Thirdly, and potentially more importantly, let us suppose a person is self-funding and in a home where the fee exceeds what the local authority will pay. They reach the cap, having spent their £72,000. What will happen then? The state will meet that part of the cost of the home that they are in which is equivalent to what they would pay if they were in the home selected and provided by the local authority—their limit. If the home costs more than that—£600 a week not £400—where will the rest of the fees come from? Perhaps their family does not have any money for a top-up or is unwilling to provide it. Who is going to top it up? I am afraid that the crude reality is that some people will persuade the council to pay the higher fee while others will be moved—and, as I have already said, people who are moved will as a result, on average, die considerably younger. That is not a side-effect that Dilnot planned for but it is a side-effect of the way it is going to work out. Nothing much has been said by the Government about what happens if you reach the £72,000 cap and are in a home costing more than the local authority is prepared to pay. Until we get reassurances on that, the reality must be that they will be moved out to another, poorer, home and that this is going to be a tragedy.
The irony is that these are not poor people falling back on the state. They may well have assets and might be very willing to put in a bit extra to ensure that their last years are comfortable, but they are prevented by law—if they obey it—from doing so.

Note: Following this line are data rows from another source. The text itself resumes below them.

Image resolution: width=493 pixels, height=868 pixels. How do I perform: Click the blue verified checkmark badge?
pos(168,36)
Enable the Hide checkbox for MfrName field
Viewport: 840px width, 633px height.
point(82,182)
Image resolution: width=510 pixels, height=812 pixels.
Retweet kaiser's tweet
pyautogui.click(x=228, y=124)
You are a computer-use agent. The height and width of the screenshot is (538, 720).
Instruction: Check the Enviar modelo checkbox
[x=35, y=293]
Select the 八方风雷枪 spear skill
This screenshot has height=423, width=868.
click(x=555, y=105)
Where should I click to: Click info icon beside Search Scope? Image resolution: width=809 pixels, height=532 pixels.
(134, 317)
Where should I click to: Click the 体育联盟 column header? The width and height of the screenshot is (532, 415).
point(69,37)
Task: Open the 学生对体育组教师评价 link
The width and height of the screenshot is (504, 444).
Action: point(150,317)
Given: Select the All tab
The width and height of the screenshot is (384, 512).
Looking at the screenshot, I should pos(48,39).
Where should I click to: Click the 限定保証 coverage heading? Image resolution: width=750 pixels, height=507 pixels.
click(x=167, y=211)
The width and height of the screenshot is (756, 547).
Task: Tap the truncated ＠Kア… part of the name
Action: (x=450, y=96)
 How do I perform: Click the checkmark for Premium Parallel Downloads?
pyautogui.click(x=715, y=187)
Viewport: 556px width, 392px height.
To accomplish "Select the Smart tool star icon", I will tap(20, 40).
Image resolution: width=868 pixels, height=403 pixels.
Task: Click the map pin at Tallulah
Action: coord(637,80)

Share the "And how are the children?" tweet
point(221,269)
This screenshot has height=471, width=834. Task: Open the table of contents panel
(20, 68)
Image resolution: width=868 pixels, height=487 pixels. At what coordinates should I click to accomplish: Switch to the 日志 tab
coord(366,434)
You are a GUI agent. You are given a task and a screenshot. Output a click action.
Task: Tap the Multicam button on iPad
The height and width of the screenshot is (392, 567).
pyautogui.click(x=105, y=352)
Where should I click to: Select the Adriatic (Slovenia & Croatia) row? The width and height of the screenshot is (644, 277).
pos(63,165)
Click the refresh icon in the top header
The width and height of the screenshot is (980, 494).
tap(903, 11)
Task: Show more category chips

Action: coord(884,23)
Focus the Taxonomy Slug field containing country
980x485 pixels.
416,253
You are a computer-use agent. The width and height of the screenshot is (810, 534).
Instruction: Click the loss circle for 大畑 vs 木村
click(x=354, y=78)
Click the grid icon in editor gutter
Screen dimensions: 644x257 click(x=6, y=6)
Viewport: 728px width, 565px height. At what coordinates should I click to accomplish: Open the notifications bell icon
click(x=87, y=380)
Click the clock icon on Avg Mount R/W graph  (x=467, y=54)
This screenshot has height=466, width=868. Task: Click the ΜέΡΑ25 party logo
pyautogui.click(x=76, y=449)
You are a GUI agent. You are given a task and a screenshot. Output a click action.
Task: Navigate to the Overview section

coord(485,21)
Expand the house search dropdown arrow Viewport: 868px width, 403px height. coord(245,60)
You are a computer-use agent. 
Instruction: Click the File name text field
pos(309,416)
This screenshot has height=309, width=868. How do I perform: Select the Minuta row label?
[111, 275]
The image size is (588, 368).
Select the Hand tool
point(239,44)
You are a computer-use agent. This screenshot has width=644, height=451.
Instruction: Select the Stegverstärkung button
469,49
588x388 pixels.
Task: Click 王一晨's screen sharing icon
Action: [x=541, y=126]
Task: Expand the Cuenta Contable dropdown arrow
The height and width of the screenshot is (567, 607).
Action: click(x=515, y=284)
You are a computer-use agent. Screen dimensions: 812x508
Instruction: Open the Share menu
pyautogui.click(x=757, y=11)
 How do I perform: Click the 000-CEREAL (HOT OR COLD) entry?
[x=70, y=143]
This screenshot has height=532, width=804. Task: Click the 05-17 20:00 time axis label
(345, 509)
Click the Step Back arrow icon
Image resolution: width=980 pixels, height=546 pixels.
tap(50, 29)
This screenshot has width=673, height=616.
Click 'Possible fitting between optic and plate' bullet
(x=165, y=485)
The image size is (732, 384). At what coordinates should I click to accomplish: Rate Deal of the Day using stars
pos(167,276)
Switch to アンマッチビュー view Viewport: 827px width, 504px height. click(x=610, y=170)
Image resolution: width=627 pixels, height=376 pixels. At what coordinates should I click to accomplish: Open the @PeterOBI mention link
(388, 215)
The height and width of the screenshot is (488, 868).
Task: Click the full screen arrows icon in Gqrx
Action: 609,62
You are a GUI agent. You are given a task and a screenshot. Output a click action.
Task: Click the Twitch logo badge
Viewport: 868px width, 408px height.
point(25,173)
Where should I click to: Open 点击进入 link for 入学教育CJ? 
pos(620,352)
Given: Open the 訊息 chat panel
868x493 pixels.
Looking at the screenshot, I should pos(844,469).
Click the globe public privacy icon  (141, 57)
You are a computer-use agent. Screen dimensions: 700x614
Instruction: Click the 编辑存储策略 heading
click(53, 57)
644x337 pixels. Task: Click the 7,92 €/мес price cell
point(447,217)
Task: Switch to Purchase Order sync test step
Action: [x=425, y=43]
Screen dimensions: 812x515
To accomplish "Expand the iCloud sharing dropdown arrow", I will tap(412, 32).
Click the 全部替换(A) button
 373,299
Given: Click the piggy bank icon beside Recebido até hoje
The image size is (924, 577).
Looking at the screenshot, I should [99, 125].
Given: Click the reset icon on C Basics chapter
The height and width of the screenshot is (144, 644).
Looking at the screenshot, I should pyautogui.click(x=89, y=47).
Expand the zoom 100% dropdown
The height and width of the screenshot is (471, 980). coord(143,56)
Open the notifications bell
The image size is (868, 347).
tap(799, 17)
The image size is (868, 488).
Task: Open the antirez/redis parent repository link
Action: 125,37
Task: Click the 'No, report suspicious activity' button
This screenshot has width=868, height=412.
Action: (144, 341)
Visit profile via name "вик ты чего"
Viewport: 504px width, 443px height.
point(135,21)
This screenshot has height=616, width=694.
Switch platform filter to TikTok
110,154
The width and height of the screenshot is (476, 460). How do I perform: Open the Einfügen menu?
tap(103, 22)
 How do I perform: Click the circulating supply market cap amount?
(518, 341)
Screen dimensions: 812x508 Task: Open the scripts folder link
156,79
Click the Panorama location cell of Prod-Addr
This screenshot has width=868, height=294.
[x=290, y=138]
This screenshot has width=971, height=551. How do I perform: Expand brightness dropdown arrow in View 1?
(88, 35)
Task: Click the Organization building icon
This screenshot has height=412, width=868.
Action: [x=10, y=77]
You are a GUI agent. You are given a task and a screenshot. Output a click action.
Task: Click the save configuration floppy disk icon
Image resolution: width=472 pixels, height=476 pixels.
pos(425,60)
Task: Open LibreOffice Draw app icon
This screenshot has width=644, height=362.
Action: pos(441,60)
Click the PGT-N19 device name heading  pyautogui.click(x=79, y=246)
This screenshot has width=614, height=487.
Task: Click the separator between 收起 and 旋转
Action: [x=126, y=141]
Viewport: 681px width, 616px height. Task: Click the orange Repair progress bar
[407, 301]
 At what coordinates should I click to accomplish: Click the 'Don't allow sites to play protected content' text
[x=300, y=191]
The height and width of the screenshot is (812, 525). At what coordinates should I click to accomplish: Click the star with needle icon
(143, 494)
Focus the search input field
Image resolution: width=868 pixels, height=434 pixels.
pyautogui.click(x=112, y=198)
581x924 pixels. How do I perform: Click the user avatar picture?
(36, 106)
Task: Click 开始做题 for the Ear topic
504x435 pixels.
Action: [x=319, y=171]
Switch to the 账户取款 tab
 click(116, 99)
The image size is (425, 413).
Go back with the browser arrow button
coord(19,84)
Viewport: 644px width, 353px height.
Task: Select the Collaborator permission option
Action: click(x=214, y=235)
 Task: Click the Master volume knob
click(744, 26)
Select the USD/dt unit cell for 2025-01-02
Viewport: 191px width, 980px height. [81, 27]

Either they decide to opt out of Dilnot and fund their care in full, in which case they will not benefit from the cap and Dilnot, for them, amounts to nothing, or they go through the business of moving to the inferior home and we will have inflicted that disaster on them.
This area has not been much explored but there is a simple way of dealing with it, which is incorporated in this amendment. It is simply to end the ban on residents topping up their own fees. I do not think the cost would be very much but if the Minister has some other way of dealing with it, he should tell the Committee now before we endorse a policy which could lead to the mass eviction of old people from the residential homes in which they have long lived, in sharp contravention of all we are aiming to do in this Bill. I beg to move.
My Lords, I intervene on this to talk very briefly about what the Dilnot commission said on this issue. I will quote just two sentences from page 22 of our final report, which are worth putting on the record. We said very clearly:
“The state-funded care element will be based on a local authority care package, but people will be free to top up from their own resources, should they wish. If someone moved to a different local authority, they would take with them a record of their contributions to date”.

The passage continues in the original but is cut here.